Some of the women and children rescued from Boko Haram insurgents
One of the women freed by soldiers from
Boko Haram’s captivity, Meriam, 36, has narrated how the sect fighters
trained and prepared girls and women for suicide missions.
Meriam, who had just arrived at one of
the internally displaced persons’ camp in Maiduguri, the Borno State
capital from Gwoza, revealed this to the New York Times.
She narrated how she was imprisoned with dozens of other women including some who were being trained as suicide bombers.
According to her, the suicide bomber after being brainwashed, will be assured of Allah’s forgiveness after death.
“The Boko Haram would recite the prayer for the dead,” Meriam said. “Then they would put on the hijab,” covering the suicide belt.
After
they had prepared, “They said, ‘God will forgive us,’” she said. “Then,
they would enter the vehicles, and they would send the women away.”
Meriam said she had seen a few of the
Chibok village girls at the hospital in Gwoza, and said that the Boko
Haram appeared to give them a special status.
The New York Times also reported
that hundreds of women and girls captured by Boko Haram had been raped,
many repeatedly, in what officials and relief workers described as a
deliberate strategy to dominate rural residents and possibly even create
a new generation of Islamist militants in the country
In interviews, the women described being
locked in houses by the dozen, at the beck and call of fighters who
forced them to have sex, sometimes with the specific goal of
impregnating them.
“They married me,” said Hamsatu, 25, a
young woman in a black-and-purple head scarf, looking down at the
ground. She said she was four months pregnant, that the father was a
Boko Haram member and that she had been forced to have sex with other
militants who took control of her town.
“They chose the ones they wanted to
marry,” added Hamsatu, whose full name was not used to protect her
identity. “If anybody shouts, they said they would shoot them.”
Yahauwa, 30, used her green head scarf to
wipe away tears as she clutched a plastic bag full of medicine. She had
just tested positive for H.I.V.
“Is it from the people who forced me to have affairs with them?” she asked a relief worker, tears streaming down her face.
Later, she explained that she and many other women had been “locked in one big room.”
“When they came, they would select the
one they wanted to sleep with,” she said. “They said, ‘If you do not
marry us, we will slaughter you.’ ”
As the women spoke, two trucks crammed
with more people arrived at the rudimentary camp guarded by watchful
soldiers. Even the local news media are kept out.
Many of the residents of the camp spend the day outside in blazing 100-degree-plus heat here. They dare not return home.

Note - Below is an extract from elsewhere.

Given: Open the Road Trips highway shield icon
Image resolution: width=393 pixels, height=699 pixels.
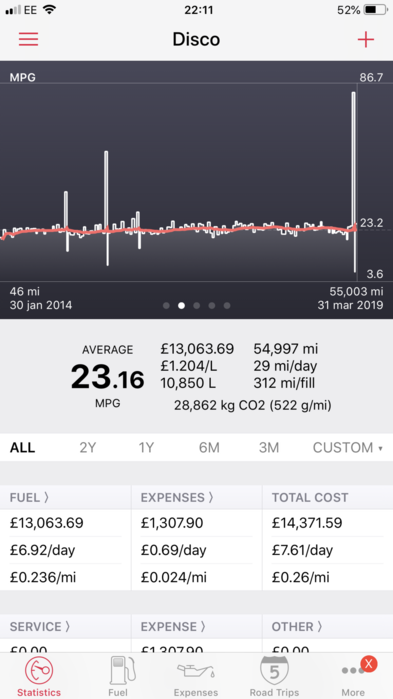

The humiliation of what the refugees have
been through led many of the women interviewed at the camp to deny
being abused by the militants. But relief workers here said that when
they arrived, many acknowledged that they had been raped.
Yana, a young woman wearing sparkling
golden bangles, said the fighters had “parked” her – a word many women
have used to describe their imprisonment – with about 50 other women in a
house in Bama, Borno State’s second city, with a population of several
hundred thousand. Bama was occupied by Boko Haram last September.
Inside the house, “If they want to have
an affair with a woman, they will just take her to a private place, so
that the others won’t see,” said Yana in a singsong voice. She could not
recall her age; a relief worker at the camp here said she had been
raped so often by Boko Haram that she was “psychologically affected.”
Yana said the militants had forced her to have sex with them.
Her feet and stomach were swollen and the
relief worker said she was likely pregnant, though her test results had
not come back yet. Others workers here said many of the women had signs
of physical and psychological trauma from being raped repeatedly.
Fanna, a delicate 12-year-old who had
arrived at the camp here three days before, crouched on the floor,
clasping her knees, and insisted in her thin child’s voice that Boko
Haram had not touched her.
“The sect leaders make a very conscious
effort to impregnate the women,” said the Borno State Governor, Kashim
Shettima. “Some of them, I was told, even pray before mating, offering
supplications for God to make the products of what they are doing become
children that will inherit their ideology.”
“It’s like they wanted to have their own
siblings, to take over from them,” added Abba Mohammed Bashir Shuwa, a
senior state official in Maiduguri.
A relief official at the camp who is
working closely with the abused women echoed that thought. “We are going
to have another set of Boko Haram,” said the official, Hadiza Waziri.
“Most of these women now, they don’t want these pregnancies. You cannot
love the child.”
The militants have openly promised to
treat women as chattel. After Boko Haram militants kidnapped nearly 300
schoolgirls from Chibok last year, the group’s leader called them slaves
and threatened to “sell them in the market.”